SEOUL — A report from a Washington-based research group says the U.S. Congress pays little attention to the relationship between the United States and South Korea, including the realignment of U.S. troops on the peninsula.

“Given the importance of the U.S.-ROK relationship to U.S. national security … the topic garners scant attention in Congress,” the report said.

The yearlong study, released in May by the Center for Strategic and International Studies, said most members of Congress know little about what happens on the Korean peninsula, with the exception of North Korea’s nuclear threat.

“For those members who do think about the Korean peninsula at all, alliance issues are trumped by North Korea,” the reported quoted an unnamed Democrat as saying.

The study is based on interviews with dozens of Congress members and staff, as well as with American experts on Congress and former congressional staffers.

Most people interviewed said the United States should keep its military presence in South Korea, but some congressional staffers said the Pentagon had cut troop levels without enough consultation with South Korean officials.

“The Congress has basically left military/realignment issues up to the Pentagon, and it is not a big focus of discussion on the Hill,” a Democrat told interviewers.

The study said the relationship between the two countries — particularly strong after the Cold War — has become strained in recent years.

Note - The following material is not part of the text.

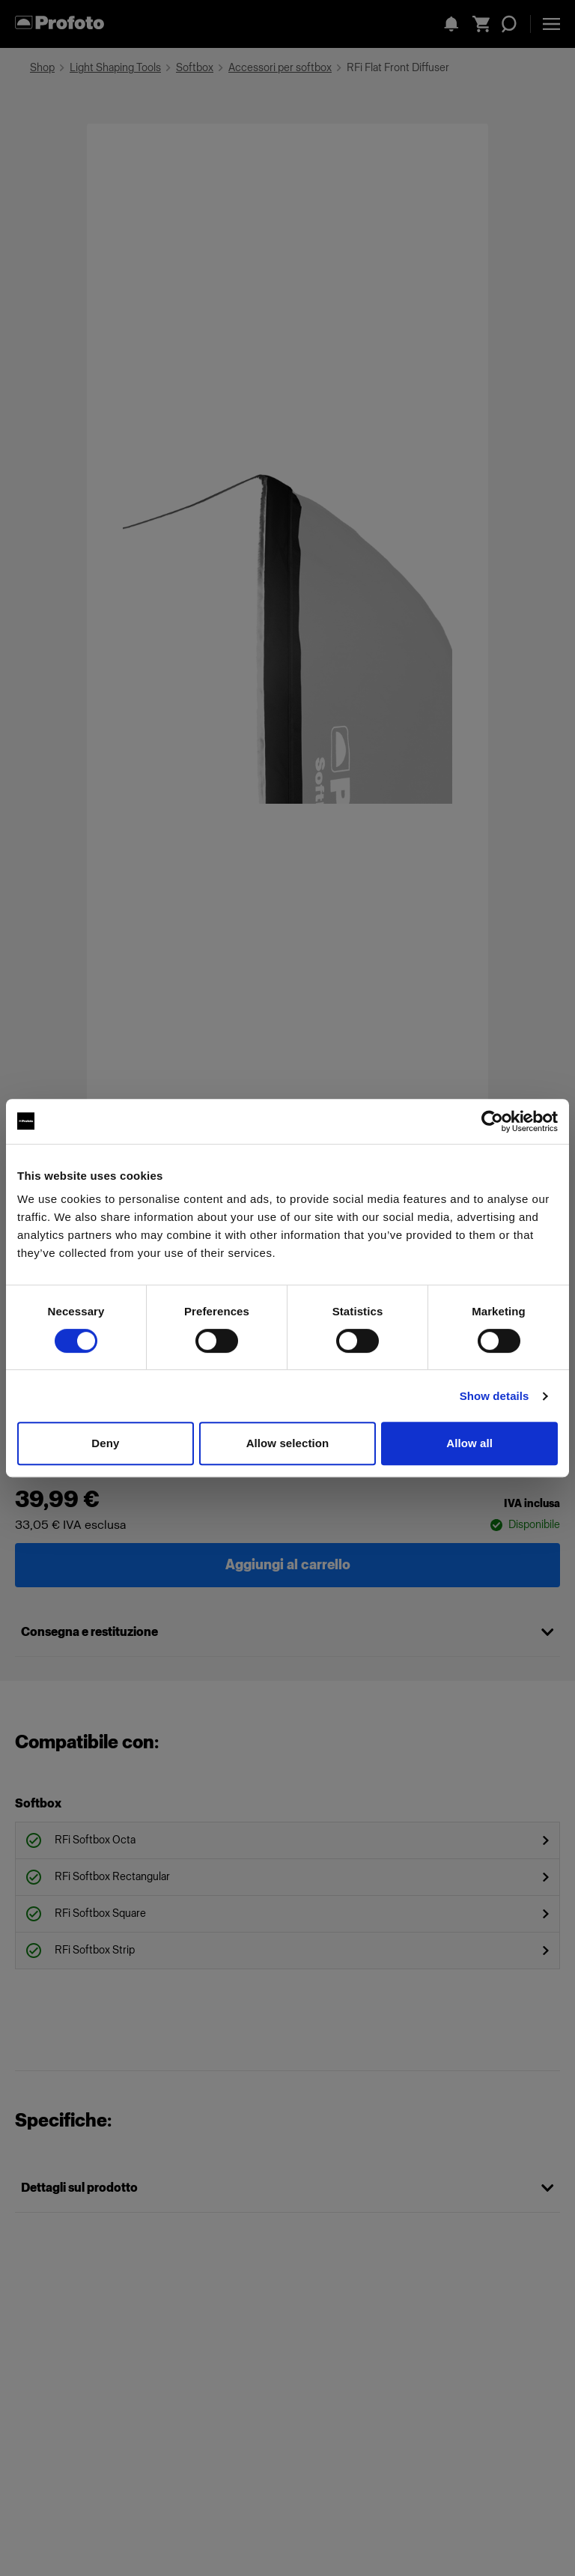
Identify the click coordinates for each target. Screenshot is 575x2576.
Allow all (469, 1443)
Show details (494, 1395)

Reasons for the strain include differences in opinion over what to do about North Korea, changes in how young South Koreans view their country’s relationship with the United States and changing U.S. global military strategies.

Among U.S. officials, there is “considerable uncertainty, if not distrust” toward South Korean leaders, the study said, because many “do not have a clear picture of the ROK’s long-term plans for its relationship with the United States.”

Still, most members of Congress and their staff have a positive view of the relationship between the two countries, the report said.

“The U.S.-South Korea relationship is going through a period of intense transition,” an unidentified Republican was quoted in the report. “We are friends, but not best friends.”